Reduced-Fat & -Carb Cottage Pie
- Ready In:
- 50mins
- Ingredients:
- 13
- Serves:
-
4
ingredients
- 1 lb lean ground turkey
- 1 medium onion, diced
- 1 lb mixed vegetables (frozen, preferably only peas, carrots, and corn)
- 2 garlic cloves, finely minced
- 1 tablespoon canola oil
- 2 teaspoons mixed herbs
- 1 (6 ounce) can tomato paste
- 1 tablespoon Worcestershire sauce
- 3 tablespoons reduced-fat sour cream
- 1 tablespoon butter
- 1 lb raw cauliflower
- 2 tablespoons reduced-fat cheddar cheese, grated
- salt and pepper
directions
- Preheat oven to 350 degrees.
- Saute the onions in oil, on medium heat, until softened.
- Add ground turkey and garlic and brown, then drain any fat.

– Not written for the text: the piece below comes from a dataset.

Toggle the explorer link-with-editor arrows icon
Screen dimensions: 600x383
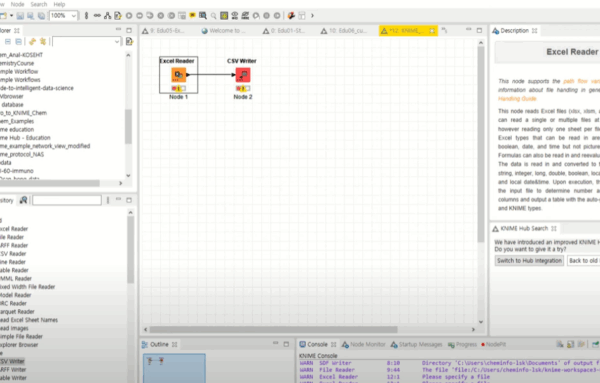pyautogui.click(x=33, y=41)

- Add Worcestershire sauce, mixed herbs, mixed vegetables, and tomato paste and cook on medium-high for 5-10 minutes, till vegetables soften. Salt & pepper to taste.
- Meanwhile, place cauliflower in microwave-safe dish and cook according to instructions till fully softened (10 minutes on high, with 2 TBLS water).

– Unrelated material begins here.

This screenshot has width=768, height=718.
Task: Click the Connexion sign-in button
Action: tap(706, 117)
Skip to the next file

- Add sour cream, butter, and salt to taste to cauliflower and mash / food process till smooth.
- Place turkey and vegetable mixture in 3-qt casserole dish and smooth.
- Smooth mashed cauliflower on top.
- Bake for 20-30 minutes, till top starts to brown and the meat mixture is bubbling.
- Grate cheese over top and serve.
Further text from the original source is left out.